29 Мая.
Вчера вечером приехал в Петербург. На день раньше, чем планировал. Никого не стал извещать, хотел приватно решить свои лечебные дела, а заодно спокойно посмотреть на здешнюю публику.
По первому впечатлению Питер все тот же: вода и гранит, дома и проспекты, звон трамваев и крики газетчиков. Но люди стали выглядеть как-то иначе. Я не сразу понял, в чем дело, только в трамвае обратил внимание, как все усреднились. Мундиры носят только военные и милиция. Чиновники, студенты, гимназисты и все прочие ходят в пиджаках и косоворотках. Дамы больше не украшают себя перьями и вуалями, совсем не видно драгоценностей и мехов. Меньше ездят на извозчиках, но ловко толкаются в трамваях.

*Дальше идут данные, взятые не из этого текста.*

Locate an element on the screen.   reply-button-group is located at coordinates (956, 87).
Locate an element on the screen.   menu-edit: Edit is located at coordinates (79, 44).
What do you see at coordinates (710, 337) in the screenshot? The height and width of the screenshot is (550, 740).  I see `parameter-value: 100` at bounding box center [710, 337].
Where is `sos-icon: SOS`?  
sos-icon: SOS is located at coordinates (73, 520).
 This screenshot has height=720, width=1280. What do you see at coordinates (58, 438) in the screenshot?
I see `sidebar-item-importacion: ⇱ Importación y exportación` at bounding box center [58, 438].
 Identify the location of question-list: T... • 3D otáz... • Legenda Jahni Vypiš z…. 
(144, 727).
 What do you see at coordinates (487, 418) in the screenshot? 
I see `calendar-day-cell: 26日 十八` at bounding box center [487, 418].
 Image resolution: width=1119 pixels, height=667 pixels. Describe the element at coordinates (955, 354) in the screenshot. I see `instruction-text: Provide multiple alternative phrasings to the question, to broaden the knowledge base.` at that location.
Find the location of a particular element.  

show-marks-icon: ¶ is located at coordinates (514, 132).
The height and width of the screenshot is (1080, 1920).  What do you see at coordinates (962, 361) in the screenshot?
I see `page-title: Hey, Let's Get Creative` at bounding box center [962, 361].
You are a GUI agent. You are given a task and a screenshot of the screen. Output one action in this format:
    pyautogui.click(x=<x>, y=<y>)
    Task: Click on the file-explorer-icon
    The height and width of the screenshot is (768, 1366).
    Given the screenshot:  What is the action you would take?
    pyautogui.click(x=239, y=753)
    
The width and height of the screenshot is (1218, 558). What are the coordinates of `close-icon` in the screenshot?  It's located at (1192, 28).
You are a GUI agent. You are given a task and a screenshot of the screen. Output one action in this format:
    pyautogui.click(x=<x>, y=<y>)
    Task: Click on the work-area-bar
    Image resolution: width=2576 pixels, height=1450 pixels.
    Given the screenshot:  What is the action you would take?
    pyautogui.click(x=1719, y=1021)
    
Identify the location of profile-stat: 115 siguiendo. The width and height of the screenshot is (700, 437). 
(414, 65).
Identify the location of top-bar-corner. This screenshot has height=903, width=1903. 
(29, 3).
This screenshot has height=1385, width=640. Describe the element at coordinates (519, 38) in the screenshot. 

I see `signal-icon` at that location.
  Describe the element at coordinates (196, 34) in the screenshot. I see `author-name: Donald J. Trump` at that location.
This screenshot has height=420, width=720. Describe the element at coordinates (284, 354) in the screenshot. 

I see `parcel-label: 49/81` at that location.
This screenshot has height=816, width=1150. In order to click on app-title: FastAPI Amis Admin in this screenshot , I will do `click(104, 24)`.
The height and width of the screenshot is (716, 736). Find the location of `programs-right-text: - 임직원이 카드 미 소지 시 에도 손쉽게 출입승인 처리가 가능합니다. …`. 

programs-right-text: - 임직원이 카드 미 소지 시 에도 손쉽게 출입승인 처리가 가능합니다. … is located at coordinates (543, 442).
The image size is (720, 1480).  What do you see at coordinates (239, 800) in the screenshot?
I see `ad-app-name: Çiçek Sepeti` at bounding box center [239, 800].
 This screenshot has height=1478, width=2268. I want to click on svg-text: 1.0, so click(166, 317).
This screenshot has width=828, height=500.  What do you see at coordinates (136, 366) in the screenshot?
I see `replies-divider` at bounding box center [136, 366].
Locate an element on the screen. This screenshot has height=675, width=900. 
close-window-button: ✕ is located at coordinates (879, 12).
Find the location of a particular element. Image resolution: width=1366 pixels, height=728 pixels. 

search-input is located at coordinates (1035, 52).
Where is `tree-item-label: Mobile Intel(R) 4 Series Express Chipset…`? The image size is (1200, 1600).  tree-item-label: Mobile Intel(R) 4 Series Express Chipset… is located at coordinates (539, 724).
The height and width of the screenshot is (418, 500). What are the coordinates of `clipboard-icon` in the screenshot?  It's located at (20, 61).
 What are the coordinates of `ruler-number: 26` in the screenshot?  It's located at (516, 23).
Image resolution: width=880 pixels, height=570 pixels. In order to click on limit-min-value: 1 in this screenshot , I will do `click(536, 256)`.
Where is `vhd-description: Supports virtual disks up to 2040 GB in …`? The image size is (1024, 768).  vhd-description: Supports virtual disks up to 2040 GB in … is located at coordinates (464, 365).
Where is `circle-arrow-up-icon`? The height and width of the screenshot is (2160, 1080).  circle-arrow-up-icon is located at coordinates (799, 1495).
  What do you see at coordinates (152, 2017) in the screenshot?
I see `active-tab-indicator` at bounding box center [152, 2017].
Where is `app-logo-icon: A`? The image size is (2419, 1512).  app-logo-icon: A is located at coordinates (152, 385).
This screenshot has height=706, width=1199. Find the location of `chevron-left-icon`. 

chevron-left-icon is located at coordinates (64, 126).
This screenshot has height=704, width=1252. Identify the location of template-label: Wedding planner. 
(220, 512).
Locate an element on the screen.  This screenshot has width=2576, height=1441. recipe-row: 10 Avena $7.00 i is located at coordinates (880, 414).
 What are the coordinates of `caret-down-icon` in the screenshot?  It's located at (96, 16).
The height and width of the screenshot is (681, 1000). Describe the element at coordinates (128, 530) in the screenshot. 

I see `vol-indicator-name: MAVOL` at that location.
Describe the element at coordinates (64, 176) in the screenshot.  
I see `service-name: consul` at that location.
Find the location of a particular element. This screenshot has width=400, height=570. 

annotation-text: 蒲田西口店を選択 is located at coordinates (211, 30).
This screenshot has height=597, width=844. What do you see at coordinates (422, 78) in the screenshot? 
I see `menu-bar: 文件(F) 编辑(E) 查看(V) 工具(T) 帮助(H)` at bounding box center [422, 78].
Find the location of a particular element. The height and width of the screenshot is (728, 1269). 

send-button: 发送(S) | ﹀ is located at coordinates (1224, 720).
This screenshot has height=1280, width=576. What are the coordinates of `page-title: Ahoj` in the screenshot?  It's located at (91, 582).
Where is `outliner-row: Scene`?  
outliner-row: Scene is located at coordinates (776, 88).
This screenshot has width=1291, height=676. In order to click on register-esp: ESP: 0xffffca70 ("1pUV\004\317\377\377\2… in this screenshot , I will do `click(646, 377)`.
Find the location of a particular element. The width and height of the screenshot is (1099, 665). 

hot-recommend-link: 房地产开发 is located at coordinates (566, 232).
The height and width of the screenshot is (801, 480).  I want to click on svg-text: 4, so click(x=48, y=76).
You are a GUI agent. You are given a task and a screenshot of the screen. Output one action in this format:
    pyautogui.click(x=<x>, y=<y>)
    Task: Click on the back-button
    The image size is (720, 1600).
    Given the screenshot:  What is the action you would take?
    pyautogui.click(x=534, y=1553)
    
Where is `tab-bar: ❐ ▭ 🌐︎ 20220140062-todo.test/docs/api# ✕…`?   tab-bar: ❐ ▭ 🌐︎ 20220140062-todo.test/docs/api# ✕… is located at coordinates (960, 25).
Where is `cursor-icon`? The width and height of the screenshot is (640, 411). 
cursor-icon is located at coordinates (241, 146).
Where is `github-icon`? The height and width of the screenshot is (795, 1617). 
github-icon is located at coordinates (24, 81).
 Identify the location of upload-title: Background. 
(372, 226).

Посмотрел бы на это Каляев, вот бы порадовался. Прежняя роскошь напоказ его особенно бесила.
Но некоторые блузки на редкость воздушные, даже в Париже такого не видел.
Проходил до обеда, устал и замерз. Ветер с Невы беспощадный. Обедал для пробы в общественной столовой. Забавно придумано: платишь в кассе за целый обед, получаешь талончик и отдаешь подавальщице. Приносят сразу все на одном подносе, на нем же полагается оставлять грязную посуду. Курить нельзя и водки нет. То есть, действительно нет, по лицам видно. Взял горячего чаю. Ближе к вечеру схожу на Лиговку, там, говорят, веселее.
Вывод такой, что я, оказывается, вовсе позабыл Россию. Хотя и приезжаю из своего Вильно по крайней мере раз в три месяца. Но поездки мои согласованы по часам и хорошо, если с друзьями удается спокойно поговорить. Когда я вообще последний раз ходил по Невскому? Именно ходил, а не мчался в авто или кузове грузовика? Уже и не вспомнить.
В гостинице «Дрезден» паровое отопление и стены обшиты лакированной фанэрой. Номер совсем маленький, зато он угловой на третьем этаже и я могу видеть сразу две улицы.
30 мая.
Утром набрался духу дойти до профессора П-го. Он долго щупал мой бок, трогал шрамы, смотрел анализы и снимки – выполнил весь медицинский ритуал. Долго говорил о достижениях современной медицины, советовал ехать в Берн. Узнав, что я только что оттуда, начал нести ободряющую невнятицу. Но я был настойчив и выяснил:
а) оснований опасаться за свою жизнь у меня нет ни малейших, современная медицина это лечит,
б) есть время до осени, потом надо решать с операцией,
в) после операции я стану почти инвалидом, живущим от одного приема морфия до другого,
г) в таком виде я смогу существовать еще долго.
Вот так. В моем теле завелась зверушка, маленькая серая крыса, которая роет себе норку и так питается. Когда же она вырастет, меня нынешнего – сильного, твердого, имеющего свою цель – не станет. Независимо от того, буду я оперироваться или нет.